> _WORK ITEM_
Give back an exact copy of the lines in the records below, from the line that has "Select the Highlight tool" through the line that has "Open the 30d4 damage link", and nothing besides.

========================================

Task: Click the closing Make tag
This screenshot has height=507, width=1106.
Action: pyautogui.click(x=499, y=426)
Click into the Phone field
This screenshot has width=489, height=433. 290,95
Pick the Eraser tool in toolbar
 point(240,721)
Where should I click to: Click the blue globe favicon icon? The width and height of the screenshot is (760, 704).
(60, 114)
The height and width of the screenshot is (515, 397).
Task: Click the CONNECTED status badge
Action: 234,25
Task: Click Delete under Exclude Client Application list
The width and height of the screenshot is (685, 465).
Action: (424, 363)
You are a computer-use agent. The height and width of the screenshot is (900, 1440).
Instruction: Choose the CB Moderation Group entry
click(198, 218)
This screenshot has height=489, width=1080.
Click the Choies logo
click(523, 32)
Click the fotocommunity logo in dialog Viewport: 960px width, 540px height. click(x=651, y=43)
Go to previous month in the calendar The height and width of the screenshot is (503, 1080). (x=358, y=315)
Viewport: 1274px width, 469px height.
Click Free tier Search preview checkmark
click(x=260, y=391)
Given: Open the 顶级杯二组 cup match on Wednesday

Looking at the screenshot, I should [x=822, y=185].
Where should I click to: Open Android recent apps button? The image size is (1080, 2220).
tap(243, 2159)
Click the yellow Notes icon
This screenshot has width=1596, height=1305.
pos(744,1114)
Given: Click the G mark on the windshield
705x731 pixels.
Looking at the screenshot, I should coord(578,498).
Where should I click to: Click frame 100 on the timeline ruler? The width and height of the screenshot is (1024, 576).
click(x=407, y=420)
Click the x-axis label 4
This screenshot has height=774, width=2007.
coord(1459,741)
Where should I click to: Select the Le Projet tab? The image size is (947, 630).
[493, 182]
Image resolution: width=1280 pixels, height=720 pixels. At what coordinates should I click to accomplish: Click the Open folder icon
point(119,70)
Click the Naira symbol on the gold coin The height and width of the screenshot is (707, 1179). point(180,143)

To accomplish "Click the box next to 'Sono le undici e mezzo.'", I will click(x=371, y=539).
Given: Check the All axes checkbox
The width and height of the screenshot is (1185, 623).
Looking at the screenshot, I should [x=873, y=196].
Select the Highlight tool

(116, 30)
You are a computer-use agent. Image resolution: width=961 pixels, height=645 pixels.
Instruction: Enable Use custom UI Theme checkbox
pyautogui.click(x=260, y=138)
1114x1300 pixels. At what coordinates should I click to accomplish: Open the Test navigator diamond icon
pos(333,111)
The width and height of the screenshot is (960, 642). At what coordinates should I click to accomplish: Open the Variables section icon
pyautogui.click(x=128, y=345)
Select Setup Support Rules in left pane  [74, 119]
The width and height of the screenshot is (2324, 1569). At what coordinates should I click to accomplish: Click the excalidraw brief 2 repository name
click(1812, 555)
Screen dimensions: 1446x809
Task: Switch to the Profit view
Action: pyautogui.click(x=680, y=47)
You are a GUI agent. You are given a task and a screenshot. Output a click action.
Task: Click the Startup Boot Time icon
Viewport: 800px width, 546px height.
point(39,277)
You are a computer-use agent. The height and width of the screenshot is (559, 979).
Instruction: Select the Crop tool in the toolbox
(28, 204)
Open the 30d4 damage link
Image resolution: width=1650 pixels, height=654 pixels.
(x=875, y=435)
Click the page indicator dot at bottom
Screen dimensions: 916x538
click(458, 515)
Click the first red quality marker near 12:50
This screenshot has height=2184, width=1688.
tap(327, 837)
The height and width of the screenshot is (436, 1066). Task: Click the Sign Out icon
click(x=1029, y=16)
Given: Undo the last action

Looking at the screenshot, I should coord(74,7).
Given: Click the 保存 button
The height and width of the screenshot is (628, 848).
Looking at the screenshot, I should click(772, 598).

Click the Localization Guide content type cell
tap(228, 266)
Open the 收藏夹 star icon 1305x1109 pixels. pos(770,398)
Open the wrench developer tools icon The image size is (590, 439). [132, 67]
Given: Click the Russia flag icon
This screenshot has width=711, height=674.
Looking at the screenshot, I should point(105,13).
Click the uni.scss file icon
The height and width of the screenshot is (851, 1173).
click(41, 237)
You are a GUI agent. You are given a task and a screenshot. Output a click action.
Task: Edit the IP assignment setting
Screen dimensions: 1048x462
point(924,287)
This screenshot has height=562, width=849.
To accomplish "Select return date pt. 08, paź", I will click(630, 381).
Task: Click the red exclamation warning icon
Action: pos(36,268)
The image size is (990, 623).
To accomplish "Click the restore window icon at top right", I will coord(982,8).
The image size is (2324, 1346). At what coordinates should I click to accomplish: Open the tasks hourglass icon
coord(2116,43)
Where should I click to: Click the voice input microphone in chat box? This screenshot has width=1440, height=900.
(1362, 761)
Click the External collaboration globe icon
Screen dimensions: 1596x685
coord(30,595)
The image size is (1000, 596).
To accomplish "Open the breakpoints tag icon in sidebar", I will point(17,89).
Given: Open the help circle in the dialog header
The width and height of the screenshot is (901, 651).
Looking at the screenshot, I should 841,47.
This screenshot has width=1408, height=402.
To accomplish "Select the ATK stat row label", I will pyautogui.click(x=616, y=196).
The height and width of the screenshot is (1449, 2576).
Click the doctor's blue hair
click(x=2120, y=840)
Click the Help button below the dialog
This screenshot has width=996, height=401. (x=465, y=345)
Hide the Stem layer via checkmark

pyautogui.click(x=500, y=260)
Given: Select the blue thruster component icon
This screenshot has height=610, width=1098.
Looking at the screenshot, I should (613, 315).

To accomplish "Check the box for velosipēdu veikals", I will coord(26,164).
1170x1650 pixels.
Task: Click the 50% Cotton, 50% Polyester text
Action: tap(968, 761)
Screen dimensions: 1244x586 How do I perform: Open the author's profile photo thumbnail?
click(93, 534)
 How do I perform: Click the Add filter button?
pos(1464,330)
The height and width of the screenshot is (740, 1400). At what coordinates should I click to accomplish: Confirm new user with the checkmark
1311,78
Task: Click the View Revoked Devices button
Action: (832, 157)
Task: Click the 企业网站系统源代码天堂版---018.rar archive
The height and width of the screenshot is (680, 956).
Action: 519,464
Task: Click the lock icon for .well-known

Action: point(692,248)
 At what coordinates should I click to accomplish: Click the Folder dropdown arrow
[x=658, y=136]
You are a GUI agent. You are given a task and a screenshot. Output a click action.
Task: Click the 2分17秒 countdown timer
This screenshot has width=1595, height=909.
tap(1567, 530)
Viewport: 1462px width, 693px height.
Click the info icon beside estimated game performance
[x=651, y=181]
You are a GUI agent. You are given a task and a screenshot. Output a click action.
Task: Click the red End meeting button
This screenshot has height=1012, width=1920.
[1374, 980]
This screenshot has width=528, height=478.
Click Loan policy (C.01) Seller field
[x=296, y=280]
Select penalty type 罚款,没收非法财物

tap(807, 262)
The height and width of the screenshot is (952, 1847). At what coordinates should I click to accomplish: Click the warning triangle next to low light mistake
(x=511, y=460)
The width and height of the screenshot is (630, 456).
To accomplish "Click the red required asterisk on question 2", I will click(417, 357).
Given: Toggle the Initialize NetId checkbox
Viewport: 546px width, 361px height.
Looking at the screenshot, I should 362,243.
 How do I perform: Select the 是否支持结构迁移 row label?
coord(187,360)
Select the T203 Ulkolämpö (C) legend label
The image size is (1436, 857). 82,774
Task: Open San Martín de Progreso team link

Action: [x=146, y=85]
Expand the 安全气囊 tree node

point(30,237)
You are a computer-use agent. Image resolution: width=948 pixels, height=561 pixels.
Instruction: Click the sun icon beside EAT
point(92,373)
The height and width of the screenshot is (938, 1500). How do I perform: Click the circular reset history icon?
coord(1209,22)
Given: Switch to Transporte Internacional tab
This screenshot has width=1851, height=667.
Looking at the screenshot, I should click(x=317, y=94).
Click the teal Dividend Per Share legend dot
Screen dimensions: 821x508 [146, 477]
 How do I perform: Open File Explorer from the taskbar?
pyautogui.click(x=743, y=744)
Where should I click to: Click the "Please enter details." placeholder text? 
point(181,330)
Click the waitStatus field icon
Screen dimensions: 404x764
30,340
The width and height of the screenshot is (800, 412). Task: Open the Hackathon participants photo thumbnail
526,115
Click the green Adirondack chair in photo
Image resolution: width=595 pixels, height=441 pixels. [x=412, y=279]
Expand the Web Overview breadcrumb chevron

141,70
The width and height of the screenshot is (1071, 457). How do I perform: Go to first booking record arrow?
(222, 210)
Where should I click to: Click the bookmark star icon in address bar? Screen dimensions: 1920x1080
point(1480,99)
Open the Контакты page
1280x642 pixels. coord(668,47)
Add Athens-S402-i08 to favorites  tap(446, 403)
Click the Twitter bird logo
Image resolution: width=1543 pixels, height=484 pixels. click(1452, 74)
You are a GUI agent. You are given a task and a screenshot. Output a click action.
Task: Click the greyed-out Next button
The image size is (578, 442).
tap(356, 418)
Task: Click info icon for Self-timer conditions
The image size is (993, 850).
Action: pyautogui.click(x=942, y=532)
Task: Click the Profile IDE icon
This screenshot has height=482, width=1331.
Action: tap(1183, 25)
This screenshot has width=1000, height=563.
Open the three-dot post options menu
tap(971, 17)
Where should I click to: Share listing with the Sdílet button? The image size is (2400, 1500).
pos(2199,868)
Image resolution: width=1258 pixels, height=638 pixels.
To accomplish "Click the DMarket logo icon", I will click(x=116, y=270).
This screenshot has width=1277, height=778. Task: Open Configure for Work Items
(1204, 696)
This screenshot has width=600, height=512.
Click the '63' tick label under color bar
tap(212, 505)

========================================

> _SOLVED EXERCISE_
Select the Highlight tool

(116, 30)
You are a computer-use agent. Image resolution: width=961 pixels, height=645 pixels.
Instruction: Enable Use custom UI Theme checkbox
pyautogui.click(x=260, y=138)
1114x1300 pixels. At what coordinates should I click to accomplish: Open the Test navigator diamond icon
pos(333,111)
The width and height of the screenshot is (960, 642). At what coordinates should I click to accomplish: Open the Variables section icon
pyautogui.click(x=128, y=345)
Select Setup Support Rules in left pane  [74, 119]
The width and height of the screenshot is (2324, 1569). At what coordinates should I click to accomplish: Click the excalidraw brief 2 repository name
click(1812, 555)
Screen dimensions: 1446x809
Task: Switch to the Profit view
Action: pyautogui.click(x=680, y=47)
You are a GUI agent. You are given a task and a screenshot. Output a click action.
Task: Click the Startup Boot Time icon
Viewport: 800px width, 546px height.
point(39,277)
You are a computer-use agent. The height and width of the screenshot is (559, 979).
Instruction: Select the Crop tool in the toolbox
(28, 204)
Open the 30d4 damage link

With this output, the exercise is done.